DIRECTIVES
(a) List each crop named in the ABARE article, giving every crop only once.
(b) Reproduce without any change the part of the ABARE article that opens with the words containing "So, we can all" and closes with "in its forecasting.".

The Australian Bureau of Agriculture and Resource Economics is one of Australia’s most important research institutions. In an era of rocketing oil prices and climate change, it provides a key input into the development of government policy on issues as diverse as infrastructure, long-term sustainable agriculture, and halting and reversing the growth of our carbon emissions.
Based on its record, however, ABARE continues to be one of the most seriously flawed institutions within the entire Public Service. Further evidence of this emerged during the week in Estimates hearings.
ABARE regularly forecasts the world price of oil. Tricky stuff, admittedly, and anyone who could forecast it accurately in recent years wouldn’t be working for ABARE but making billions on the stockmarket. But the extent to which ABARE has refused to accept the ongoing increase in the oil price is truly remarkable.
Here’s the comparison of the actual oil price – not even including the most recent spike — and ABARE’s predictions since 2004:
Nor has ABARE learnt from its consistent errors. In March this year, it predicted that West Texas crude would be US$86 a barrel this year, and US$82 next year.
Yesterday – for the handful of people who aren’t aware — it was nearly $130.
Christine Milne quizzed ABARE about their consistent failures on oil at Estimates this week. The response of ABARE head Phil Glyde was simple and staggering – it’s not their job to be right about the oil price, merely to explain how they arrived at the number. Everyone else can then make up their own minds using the same assumptions that ABARE has employed.
Glyde insists that ABARE’s current prediction that the price of oil will fall back into the $60+ range over the next five-six years accurately reflects the likelihood that more oil will be discovered.
So, we can all relax. No peak oil, says ABARE. Just a Pollyannaish assumption that there’s plenty more black gold waiting to be tapped. In Glyde’s view, “there is no physical limit to supply over the next 30 years… it is as simple as that.”
When asked if ABARE ever considered the views of groups who did not share his optimism about limitless oil, Glyde replied “we have dealt with them to the extent that we disagree with their view that there is a physical limit to oil availability between now and 2030. When we come to that conclusion we sort of, if you like, dismiss the view that they have.”
This is the mob who are paid to “provide rigorous and independent economic research analysis and forecasting” to the Government.
Nor is oil the only area where ABARE has been a tad optimistic in its forecasting.
Last year they had to revise their forecasts for wheat, barley and canola down more than once, having initially assumed the drought would disappear. “Big winter crop on the way,” ABARE cheerily declared in June last year, predicting a 37m tonne crop. Four months later they had revised their estimate back – having already done so once — to 18m tonnes.
Which is odd, because they’d had to do precisely the same thing to their crop forecasts in 2006.
At some point you wonder whether the concept of learning from one’s mistakes means anything to ABARE.
It isn’t just forecasting where ABARE has an irredeemably optimistic streak.
In early May, in a report entitled “Economic impact of GM Crops in Australia”, ABARE claimed that the benefit of Australia adopting GM canola, wheat, soybean, maize and rice would be approximately $8.5b.

GIVEN INFORMATION
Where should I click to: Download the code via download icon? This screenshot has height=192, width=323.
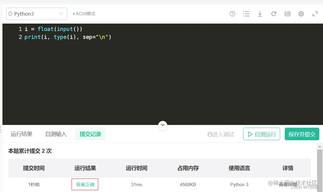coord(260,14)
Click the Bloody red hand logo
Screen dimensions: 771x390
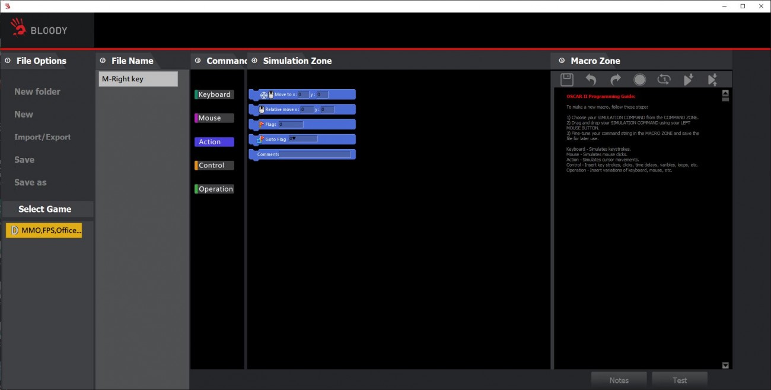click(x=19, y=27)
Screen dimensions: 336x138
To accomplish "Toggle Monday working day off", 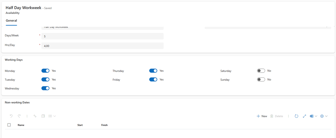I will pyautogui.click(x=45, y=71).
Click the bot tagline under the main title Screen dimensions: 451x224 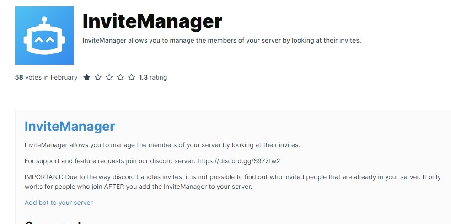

RESPONSES BY TASK
(a) wheat, barley, canola, soybean, maize, rice

(b)
So, we can all relax. No peak oil, says ABARE. Just a Pollyannaish assumption that there’s plenty more black gold waiting to be tapped. In Glyde’s view, “there is no physical limit to supply over the next 30 years… it is as simple as that.”
When asked if ABARE ever considered the views of groups who did not share his optimism about limitless oil, Glyde replied “we have dealt with them to the extent that we disagree with their view that there is a physical limit to oil availability between now and 2030. When we come to that conclusion we sort of, if you like, dismiss the view that they have.”
This is the mob who are paid to “provide rigorous and independent economic research analysis and forecasting” to the Government.
Nor is oil the only area where ABARE has been a tad optimistic in its forecasting.